I have been enjoying Laurelines vivid sketches she's been doing in an accordion sketchbook, so I was thrilled to find out how to make one myself , using Nina Johansson's simple instructions - out of a sheet of Fabriano paper - I was intending to take it to the beach over Easter, but that little holiday didn't happen - so I took it into the garden today to try and sketch a eucalyptus tree that I love for its silvery blue-green leaves. As is my way, I started much too big, so got mostly trunk on the page... and had to go up, up into the next page, and only squeezed a little bit of the foliage around the edges. I don't think its a very well eucalyptus tree - the top of the gate bangs into it, and it started weeping gum from the wound, and has now developed very interesting colours and textures all down the bark, with a bare strip on one side. I hope it's not a mortal wound, and I sure hope it doesn't topple over onto my car which is parked nearby.

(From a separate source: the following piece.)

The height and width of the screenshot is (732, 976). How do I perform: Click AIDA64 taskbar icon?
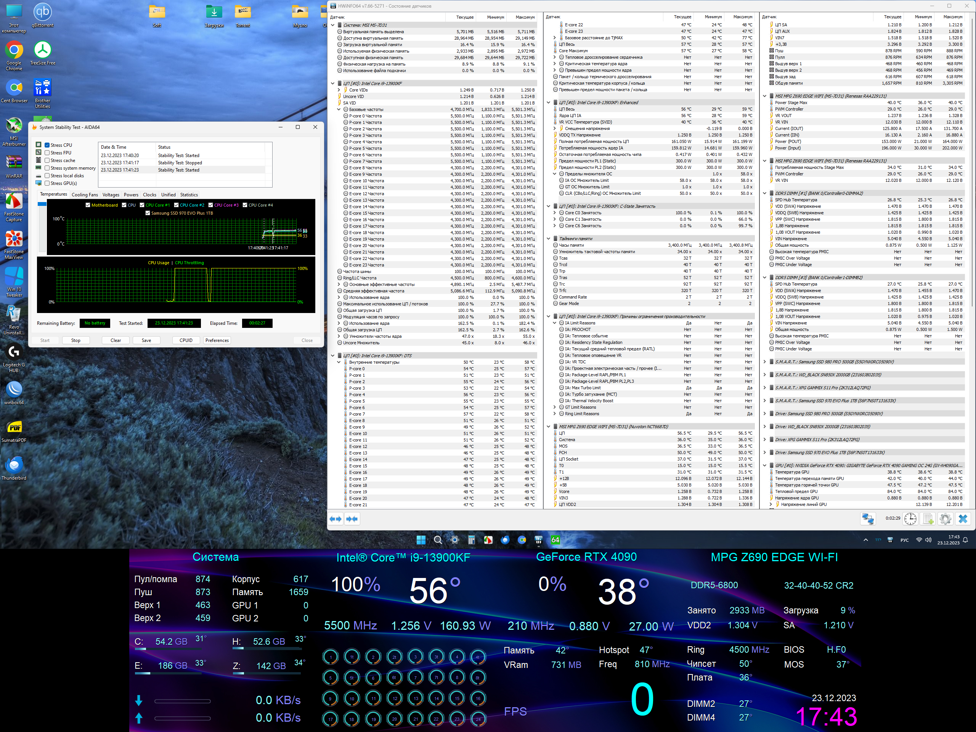(x=555, y=540)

The paper I used in the sketchbook is a bit heavy to fold easily, so the paint really gathers in the crease, and I think it might crack after much opening and closing, but it is good for watercolour sketching - especially when you pile on as much as I did here. I need to fit the sketches on only one sheet at a time. P.S. (I apologise for the appalling pun in the title to this post!)

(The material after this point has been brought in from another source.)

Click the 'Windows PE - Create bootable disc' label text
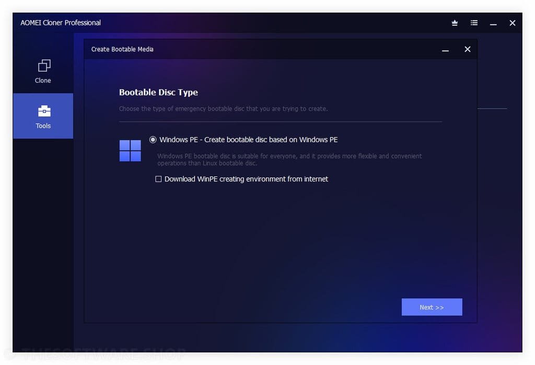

Tuesday, February 12, 2008

Bamboo pen two




I whittled another bamboo pen last night, while supper was simmering - a more elegant slimmer version with a sharper point. Then I tried to make myself slow down and do some careful drawings of what was left of the garlic bulbs after I'd made 20 clove chicken casserole for guests on Friday. One of our visitors, staying with us from Edinburgh, requested garlic, so boy, did he get it. Though it wasn't as potent as one would think, as the cloves were whole, and blanched first, so I hope he didn't clear the plane he flew back on the following night.

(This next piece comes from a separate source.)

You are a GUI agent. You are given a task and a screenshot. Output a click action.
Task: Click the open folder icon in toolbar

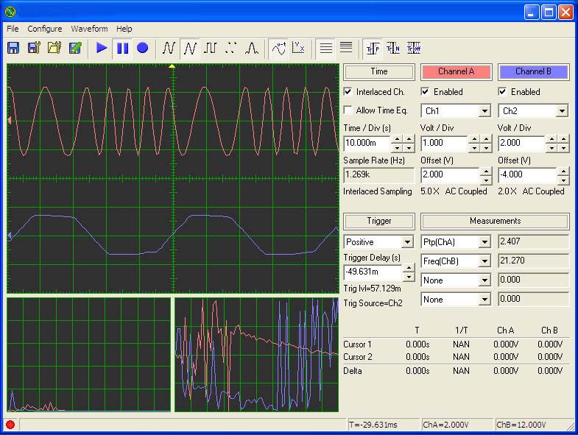pos(54,48)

I love using the bamboo - the sharp point, which made beautifully fine lines, didn't last long, so I see why mas o menos (see previous post) said that you're supposed to work on the nib as you go along. I think I prefer the gentler look of the brown ink. I am annoyed with myself for not planning the drawings better to begin with, so one didn't go off the page at the top, and the other off the bottom.

Sunday, February 10, 2008

My new bamboo pen


I made myself a bamboo pen today! I've been wanting one since seeing Laurelines lovely pen and wash sketches, and on Friday I spotted a pile of cut bamboo on a neighbour's pavement, waiting for disposal. So I guiltily sidled up to it today and pulled out a few sticks, feeling like a burglar (which we really had - 3 of - in our driveway yesterday morning - but that's another story). Dogs barked and cars slowed down, but I soldiered on - brought them home and searched for how to set about it.
I found wonderful instructions and diagrams on Daily Art (mas o menos) blog, and his flicker site on exactly how to go about it. It isn't as professional looking and beautiful as his, but I intend to practise and make some thicker and thinner ones - I have enough bamboo for at least fifty. Mine is very green - easier to cut I think without it splitting, but I wonder how it affects the line, it will be interesting to find out. I had to try it out immediately, of course, so here's a rather wonky quick drawing of Johnny Depp - I'm not really an avid follower of all these celebs, but I found a magazine of one of my kids with lots of rather good portrait photos in it - something I don't manage to take myself very often, so I hope nobody minds if I do these exercises using them.